== Your task ==
For the data below, give again exactly the lines from the one containing "This screenshot has width=1333, height=896." through the one containing "Task: Click the green SAVE button", both ends included, and no others.

== Working data ==
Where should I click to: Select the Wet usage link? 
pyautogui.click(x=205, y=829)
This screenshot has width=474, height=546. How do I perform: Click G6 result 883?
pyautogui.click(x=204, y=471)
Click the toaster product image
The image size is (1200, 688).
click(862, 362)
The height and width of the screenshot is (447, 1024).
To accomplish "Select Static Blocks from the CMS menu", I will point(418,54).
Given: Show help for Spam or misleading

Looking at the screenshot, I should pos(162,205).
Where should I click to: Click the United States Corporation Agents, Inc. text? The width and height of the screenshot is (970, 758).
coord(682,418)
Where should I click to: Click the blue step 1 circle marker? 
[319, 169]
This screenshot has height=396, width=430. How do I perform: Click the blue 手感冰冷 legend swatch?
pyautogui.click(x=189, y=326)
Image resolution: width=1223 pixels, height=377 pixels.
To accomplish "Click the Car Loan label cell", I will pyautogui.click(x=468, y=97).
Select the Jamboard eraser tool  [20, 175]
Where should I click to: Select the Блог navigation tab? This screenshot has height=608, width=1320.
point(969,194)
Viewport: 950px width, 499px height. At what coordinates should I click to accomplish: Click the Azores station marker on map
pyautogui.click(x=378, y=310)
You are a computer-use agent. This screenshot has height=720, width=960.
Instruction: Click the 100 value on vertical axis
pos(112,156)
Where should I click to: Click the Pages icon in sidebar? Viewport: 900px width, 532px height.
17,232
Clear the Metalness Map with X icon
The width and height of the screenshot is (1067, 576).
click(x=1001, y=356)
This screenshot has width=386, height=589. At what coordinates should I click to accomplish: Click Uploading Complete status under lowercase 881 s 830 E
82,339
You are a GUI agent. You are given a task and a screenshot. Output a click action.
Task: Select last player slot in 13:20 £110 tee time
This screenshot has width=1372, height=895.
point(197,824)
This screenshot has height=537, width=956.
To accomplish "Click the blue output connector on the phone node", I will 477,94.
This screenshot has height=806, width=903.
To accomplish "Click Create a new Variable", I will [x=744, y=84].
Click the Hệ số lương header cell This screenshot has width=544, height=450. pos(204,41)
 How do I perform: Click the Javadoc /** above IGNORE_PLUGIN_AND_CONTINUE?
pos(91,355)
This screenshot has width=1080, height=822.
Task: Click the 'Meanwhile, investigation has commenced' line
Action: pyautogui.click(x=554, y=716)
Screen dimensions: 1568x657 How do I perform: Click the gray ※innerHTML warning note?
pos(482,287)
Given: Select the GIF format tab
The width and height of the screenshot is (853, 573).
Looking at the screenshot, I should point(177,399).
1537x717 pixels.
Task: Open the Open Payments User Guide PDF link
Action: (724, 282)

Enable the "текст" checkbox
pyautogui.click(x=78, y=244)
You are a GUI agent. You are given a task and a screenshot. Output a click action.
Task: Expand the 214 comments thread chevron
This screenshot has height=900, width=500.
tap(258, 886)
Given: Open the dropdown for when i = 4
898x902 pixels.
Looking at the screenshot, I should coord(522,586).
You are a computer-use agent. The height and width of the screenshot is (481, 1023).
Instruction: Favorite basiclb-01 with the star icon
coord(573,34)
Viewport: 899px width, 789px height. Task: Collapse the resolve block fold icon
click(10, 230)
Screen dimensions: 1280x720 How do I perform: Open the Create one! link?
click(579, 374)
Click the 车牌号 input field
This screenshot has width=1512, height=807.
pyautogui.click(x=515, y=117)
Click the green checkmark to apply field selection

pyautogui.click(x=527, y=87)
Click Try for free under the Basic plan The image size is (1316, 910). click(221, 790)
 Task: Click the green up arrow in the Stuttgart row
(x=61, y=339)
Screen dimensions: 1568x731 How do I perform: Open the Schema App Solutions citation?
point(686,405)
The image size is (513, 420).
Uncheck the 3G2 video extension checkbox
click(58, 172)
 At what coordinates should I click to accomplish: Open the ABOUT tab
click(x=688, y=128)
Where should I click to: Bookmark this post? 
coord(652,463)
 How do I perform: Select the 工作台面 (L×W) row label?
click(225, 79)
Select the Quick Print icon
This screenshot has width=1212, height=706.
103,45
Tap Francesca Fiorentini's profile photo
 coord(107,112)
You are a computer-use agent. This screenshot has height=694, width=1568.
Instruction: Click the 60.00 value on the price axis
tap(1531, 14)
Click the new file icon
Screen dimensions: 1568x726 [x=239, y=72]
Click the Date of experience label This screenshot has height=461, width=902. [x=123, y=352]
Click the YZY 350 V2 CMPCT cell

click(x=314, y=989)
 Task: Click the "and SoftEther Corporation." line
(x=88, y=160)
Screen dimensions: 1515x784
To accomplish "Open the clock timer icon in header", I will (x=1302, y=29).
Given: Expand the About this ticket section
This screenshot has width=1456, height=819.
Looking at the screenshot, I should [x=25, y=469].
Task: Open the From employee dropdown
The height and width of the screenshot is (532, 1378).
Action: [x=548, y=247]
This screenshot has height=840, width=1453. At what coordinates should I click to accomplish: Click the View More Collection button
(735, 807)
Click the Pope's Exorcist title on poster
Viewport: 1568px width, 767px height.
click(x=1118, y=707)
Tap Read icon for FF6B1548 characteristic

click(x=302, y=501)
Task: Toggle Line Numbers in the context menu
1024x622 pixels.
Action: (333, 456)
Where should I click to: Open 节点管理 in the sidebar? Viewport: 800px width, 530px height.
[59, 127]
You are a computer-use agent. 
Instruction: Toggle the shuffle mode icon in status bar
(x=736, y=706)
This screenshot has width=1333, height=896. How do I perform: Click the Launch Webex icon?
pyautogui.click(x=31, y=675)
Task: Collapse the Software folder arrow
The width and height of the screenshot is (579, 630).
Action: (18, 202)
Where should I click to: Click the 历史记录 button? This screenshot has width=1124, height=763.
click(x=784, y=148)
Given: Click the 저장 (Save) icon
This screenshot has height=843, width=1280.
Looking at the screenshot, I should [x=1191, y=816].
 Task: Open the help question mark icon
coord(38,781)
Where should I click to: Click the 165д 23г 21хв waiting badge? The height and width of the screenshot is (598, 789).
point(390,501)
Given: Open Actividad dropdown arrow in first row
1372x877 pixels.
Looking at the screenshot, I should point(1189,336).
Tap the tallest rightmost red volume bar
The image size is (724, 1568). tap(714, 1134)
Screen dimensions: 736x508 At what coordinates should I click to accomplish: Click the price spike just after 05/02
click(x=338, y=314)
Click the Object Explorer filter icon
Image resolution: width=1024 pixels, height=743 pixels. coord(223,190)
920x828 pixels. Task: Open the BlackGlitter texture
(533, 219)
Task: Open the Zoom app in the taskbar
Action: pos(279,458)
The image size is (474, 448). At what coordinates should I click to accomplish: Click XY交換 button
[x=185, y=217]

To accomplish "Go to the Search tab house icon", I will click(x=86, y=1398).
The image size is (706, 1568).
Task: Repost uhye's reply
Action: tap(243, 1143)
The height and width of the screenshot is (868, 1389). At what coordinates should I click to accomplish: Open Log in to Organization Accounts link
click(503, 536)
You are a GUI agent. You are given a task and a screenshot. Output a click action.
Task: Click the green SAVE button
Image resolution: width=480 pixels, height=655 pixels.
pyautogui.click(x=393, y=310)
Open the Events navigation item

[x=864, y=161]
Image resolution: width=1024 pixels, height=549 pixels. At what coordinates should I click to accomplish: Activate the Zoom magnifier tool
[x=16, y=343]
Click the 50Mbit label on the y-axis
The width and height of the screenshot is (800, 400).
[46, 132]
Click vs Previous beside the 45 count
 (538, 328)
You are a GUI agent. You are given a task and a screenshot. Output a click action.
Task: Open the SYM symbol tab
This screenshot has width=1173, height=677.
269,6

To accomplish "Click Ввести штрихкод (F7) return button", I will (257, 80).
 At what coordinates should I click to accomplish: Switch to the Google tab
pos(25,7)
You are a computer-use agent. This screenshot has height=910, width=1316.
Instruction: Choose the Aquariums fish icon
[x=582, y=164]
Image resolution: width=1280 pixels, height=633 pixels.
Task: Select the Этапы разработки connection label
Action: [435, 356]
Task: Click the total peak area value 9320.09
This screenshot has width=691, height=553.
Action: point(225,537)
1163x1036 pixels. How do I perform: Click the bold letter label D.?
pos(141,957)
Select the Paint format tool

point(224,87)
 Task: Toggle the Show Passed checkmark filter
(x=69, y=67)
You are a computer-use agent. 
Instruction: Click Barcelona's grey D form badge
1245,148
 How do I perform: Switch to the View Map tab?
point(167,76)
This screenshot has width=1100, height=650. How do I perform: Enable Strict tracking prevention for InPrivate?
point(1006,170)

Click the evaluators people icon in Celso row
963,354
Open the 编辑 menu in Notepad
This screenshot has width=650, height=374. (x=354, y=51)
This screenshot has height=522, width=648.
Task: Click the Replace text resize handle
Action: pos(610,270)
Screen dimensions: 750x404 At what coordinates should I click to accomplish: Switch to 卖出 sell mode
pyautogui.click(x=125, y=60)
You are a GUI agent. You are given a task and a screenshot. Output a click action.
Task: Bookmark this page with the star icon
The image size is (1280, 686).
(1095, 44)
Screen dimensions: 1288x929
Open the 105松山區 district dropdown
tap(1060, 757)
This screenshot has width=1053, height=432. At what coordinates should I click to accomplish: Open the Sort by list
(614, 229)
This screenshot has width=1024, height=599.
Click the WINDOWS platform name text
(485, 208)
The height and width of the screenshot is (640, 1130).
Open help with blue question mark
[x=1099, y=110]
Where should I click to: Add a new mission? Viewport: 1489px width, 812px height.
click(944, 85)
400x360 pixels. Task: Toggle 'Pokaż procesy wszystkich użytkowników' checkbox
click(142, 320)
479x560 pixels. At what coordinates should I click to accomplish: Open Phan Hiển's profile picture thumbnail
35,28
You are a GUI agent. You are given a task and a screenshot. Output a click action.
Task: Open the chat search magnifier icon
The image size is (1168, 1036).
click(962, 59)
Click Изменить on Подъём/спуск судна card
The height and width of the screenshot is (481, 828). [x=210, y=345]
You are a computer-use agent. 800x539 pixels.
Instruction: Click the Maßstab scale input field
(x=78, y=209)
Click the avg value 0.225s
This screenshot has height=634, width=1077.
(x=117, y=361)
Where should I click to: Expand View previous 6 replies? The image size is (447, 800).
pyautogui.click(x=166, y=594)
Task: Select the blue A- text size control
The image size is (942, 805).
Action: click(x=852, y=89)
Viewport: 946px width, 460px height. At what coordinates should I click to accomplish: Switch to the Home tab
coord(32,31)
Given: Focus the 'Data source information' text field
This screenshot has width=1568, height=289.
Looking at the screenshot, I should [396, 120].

== Reply ==
This screenshot has width=1333, height=896. How do I perform: Click the Launch Webex icon?
pyautogui.click(x=31, y=675)
Task: Collapse the Software folder arrow
The width and height of the screenshot is (579, 630).
Action: (18, 202)
Where should I click to: Click the 历史记录 button? This screenshot has width=1124, height=763.
click(x=784, y=148)
Given: Click the 저장 (Save) icon
This screenshot has height=843, width=1280.
Looking at the screenshot, I should [x=1191, y=816].
 Task: Open the help question mark icon
coord(38,781)
Where should I click to: Click the 165д 23г 21хв waiting badge? The height and width of the screenshot is (598, 789).
point(390,501)
Given: Open Actividad dropdown arrow in first row
1372x877 pixels.
Looking at the screenshot, I should point(1189,336).
Tap the tallest rightmost red volume bar
The image size is (724, 1568). tap(714, 1134)
Screen dimensions: 736x508 At what coordinates should I click to accomplish: Click the price spike just after 05/02
click(x=338, y=314)
Click the Object Explorer filter icon
Image resolution: width=1024 pixels, height=743 pixels. coord(223,190)
920x828 pixels. Task: Open the BlackGlitter texture
(533, 219)
Task: Open the Zoom app in the taskbar
Action: pos(279,458)
The image size is (474, 448). At what coordinates should I click to accomplish: Click XY交換 button
[x=185, y=217]

To accomplish "Go to the Search tab house icon", I will click(x=86, y=1398).
The image size is (706, 1568).
Task: Repost uhye's reply
Action: tap(243, 1143)
The height and width of the screenshot is (868, 1389). At what coordinates should I click to accomplish: Open Log in to Organization Accounts link
click(503, 536)
You are a GUI agent. You are given a task and a screenshot. Output a click action.
Task: Click the green SAVE button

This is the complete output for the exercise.